Many years ago we made a road trip across the Northern USA.  We made no plans, just went from day to day, generally avoiding the main tourist areas.  In one small town, we stumbled across a "Christmas in July" festival.  It was great fun and the people were great when they found a party of Brits visiting their town.


----------



## Autumn (Jul 18, 2020)

Last year on Christmas Day we went into a Walgreens Pharmacy.  The staff was busy taking down all the Christmas stuff and Putting out items for Valentine's Day.

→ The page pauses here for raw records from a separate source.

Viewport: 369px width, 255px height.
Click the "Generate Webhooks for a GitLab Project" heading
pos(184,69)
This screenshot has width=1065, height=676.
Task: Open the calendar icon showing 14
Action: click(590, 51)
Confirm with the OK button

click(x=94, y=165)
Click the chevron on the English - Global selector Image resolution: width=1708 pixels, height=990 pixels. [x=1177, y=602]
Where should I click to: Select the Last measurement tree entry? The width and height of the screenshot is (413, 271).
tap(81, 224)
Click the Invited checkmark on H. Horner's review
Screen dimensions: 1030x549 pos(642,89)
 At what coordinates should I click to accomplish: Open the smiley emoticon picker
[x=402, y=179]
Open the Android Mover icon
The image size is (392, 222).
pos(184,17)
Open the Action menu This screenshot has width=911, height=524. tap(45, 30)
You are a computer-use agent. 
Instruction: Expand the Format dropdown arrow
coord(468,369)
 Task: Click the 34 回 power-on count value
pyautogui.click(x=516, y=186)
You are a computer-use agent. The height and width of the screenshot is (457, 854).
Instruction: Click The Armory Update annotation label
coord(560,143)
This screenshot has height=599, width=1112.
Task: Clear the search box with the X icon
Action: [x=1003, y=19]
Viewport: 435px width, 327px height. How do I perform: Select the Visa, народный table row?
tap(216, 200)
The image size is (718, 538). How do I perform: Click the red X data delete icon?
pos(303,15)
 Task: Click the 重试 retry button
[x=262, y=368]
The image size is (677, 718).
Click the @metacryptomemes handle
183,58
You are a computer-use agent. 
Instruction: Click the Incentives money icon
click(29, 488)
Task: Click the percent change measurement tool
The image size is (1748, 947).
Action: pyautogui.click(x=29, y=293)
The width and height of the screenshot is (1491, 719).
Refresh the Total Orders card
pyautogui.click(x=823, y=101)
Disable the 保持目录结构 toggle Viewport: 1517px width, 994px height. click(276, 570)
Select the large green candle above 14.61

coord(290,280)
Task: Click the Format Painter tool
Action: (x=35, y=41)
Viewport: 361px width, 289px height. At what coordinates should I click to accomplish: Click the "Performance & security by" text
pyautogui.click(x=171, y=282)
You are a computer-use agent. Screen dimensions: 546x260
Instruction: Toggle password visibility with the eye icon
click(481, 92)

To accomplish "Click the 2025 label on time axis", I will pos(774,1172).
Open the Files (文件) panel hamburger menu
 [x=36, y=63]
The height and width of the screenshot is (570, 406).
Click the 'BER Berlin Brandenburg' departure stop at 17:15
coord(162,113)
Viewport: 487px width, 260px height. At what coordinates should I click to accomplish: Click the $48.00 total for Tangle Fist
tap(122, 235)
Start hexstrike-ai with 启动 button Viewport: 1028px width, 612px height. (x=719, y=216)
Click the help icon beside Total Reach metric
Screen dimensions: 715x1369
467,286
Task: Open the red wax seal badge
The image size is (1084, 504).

Holidays are put out there so far in advance that by the time they come, we're sick of them.


----------



## JaniceM (Jul 19, 2020)

Autumn said:


> Last year on Christmas Day we went into a Walgreens Pharmacy.  The staff was busy taking down all the Christmas stuff and Putting out items for Valentine's Day.
> 
> Holidays are put out there so far in advance that by the time they come, we're sick of them.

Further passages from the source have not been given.